- Posted on 28 Aug 2025
- 3 mins read
Nine Entertainment’s success in defending its reporting in the Sydney Morning Herald, the Age and 60 Minutes on surgeon Dr Munjed Al Muderis was astonishing. Serious allegations of failures in patient care are quintessential defamation fodder; when directed at a public figure with a background of personal and professional achievement, they almost invite litigation. But here, in a major breakthrough for publishers, Nine chalked up the first successful use of the new public interest defence.

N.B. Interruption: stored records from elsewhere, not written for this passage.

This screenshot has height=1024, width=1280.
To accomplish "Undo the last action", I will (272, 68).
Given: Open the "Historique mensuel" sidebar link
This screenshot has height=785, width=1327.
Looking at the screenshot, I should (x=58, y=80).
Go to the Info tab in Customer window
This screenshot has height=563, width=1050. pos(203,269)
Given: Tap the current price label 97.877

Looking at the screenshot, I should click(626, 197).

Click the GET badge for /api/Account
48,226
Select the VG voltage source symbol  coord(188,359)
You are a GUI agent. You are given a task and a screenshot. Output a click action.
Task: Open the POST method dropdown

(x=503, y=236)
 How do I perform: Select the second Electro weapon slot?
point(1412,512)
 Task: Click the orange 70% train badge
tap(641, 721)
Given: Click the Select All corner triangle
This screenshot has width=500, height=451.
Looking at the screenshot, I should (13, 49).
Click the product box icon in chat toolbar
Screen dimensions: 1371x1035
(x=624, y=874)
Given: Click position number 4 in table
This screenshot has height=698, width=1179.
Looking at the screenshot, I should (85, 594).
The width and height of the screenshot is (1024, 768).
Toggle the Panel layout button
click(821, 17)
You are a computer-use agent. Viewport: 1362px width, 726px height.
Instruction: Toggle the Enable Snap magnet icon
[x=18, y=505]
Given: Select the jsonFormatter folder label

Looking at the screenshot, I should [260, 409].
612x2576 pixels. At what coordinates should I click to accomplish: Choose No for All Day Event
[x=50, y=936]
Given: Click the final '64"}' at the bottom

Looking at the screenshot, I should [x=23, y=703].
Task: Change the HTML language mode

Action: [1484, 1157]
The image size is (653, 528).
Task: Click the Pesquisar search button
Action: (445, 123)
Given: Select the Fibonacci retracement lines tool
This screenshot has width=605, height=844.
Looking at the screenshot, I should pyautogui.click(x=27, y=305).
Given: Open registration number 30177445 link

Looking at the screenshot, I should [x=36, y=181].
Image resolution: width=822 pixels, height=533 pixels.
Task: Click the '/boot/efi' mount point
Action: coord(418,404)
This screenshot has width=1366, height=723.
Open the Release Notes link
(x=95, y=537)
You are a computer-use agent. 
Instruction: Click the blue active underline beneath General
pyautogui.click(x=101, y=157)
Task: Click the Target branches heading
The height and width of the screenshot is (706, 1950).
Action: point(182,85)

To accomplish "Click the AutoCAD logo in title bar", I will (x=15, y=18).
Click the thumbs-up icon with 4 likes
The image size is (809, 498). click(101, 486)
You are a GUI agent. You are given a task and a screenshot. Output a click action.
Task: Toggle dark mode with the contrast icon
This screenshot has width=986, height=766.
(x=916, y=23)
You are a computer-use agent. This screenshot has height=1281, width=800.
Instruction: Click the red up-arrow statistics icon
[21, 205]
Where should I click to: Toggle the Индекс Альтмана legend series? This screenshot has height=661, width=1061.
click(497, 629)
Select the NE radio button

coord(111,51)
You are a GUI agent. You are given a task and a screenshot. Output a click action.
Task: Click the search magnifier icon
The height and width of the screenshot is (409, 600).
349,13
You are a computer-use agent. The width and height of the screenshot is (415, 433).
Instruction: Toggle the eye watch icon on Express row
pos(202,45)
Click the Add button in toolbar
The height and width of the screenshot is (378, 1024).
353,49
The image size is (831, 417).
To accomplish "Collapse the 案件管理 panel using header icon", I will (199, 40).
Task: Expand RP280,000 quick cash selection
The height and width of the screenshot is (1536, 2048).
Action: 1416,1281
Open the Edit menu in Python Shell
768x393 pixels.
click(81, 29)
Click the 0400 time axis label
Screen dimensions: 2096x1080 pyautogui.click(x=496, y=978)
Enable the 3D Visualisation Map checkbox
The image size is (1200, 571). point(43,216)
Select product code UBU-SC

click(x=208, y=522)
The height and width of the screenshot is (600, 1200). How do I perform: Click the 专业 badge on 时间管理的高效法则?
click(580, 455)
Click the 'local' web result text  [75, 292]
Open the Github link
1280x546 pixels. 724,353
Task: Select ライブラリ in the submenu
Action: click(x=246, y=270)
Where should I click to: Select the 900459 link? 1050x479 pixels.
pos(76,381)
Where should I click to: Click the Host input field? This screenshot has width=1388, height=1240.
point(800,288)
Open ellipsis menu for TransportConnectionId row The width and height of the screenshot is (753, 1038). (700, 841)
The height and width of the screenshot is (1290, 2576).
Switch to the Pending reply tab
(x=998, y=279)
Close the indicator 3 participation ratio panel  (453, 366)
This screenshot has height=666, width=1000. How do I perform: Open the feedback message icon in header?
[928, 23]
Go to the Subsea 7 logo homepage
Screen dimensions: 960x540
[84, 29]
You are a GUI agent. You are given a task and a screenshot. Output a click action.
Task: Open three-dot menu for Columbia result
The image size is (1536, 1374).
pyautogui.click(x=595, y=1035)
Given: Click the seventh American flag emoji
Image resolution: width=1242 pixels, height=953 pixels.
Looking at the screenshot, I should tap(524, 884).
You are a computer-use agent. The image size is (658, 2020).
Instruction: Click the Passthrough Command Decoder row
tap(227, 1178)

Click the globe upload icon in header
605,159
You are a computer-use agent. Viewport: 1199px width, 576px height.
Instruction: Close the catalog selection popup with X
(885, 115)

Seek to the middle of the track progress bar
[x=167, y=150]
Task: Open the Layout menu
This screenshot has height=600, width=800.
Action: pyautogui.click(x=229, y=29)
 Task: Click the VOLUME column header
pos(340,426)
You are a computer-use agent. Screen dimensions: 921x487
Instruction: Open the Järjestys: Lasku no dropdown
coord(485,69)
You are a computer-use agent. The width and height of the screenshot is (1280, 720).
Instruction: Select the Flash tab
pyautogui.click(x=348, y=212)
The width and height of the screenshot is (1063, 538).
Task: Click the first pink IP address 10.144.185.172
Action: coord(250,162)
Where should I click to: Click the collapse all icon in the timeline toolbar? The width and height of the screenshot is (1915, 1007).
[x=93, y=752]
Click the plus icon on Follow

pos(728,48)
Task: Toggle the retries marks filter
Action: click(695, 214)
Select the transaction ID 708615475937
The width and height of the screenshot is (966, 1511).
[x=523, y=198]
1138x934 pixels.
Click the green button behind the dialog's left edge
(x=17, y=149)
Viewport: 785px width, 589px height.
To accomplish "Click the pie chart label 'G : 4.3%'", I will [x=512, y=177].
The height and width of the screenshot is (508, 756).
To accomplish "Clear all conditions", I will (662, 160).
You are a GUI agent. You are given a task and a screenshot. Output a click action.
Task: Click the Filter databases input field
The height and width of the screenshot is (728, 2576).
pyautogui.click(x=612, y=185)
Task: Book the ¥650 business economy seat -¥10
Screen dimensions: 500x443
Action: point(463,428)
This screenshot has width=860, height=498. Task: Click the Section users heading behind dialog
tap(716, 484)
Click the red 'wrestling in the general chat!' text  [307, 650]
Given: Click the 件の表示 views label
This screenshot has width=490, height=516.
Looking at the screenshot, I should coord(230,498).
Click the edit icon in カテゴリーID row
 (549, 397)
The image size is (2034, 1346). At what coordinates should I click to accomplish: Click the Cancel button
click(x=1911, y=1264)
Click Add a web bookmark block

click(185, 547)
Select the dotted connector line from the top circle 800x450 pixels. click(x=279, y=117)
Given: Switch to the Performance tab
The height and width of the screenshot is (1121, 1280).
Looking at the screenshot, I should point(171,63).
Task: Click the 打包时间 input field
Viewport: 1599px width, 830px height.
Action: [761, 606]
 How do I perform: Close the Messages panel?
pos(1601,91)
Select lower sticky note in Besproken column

This new defence was introduced in New South Wales and most other Australian states and territories in 2021, but in 2023 it failed at the first hurdle when the ABC tried to use it to defend its reporting on Heston Russell. In that case, Judge Michael Lee observed that this wasn’t the ideal matter on which to test the new defence. But the circumstances in Al Muderis were quite different, not least because, in addition to public interest, Nine succeeded on the defence of contextual truth. (As we saw in the same publisher’s defence against Ben Roberts-Smith, contextual truth allows a defendant to rely on the substantial truth of claims that are at least as serious as those on which the plaintiff sues.) It’s worth looking at both the Russell case and Al Muderis and asking what we now know about the new defence.
The public interest test has three core elements. A publisher must establish that the matter concerned an issue of public interest; that they subjectively believed that publishing this material was in the public interest; and that this belief was reasonable in the circumstances. The first point is relatively easy to establish for any example of serious journalism. The recent judgments show the second element will need the journalists to give evidence and to show that they formed this belief at the time, and that they didn’t rationalise it all later. The third requirement – that it was reasonable in the circumstances to believe that publication of the matter was in the public interest – is what Justice Lee in the Russell case described as “the heart of the matter”. The relevant section in the Defamation Act (s 29A) includes a non-mandatory list of factors that can be taken into account, including aspects such as the steps taken to verify the information.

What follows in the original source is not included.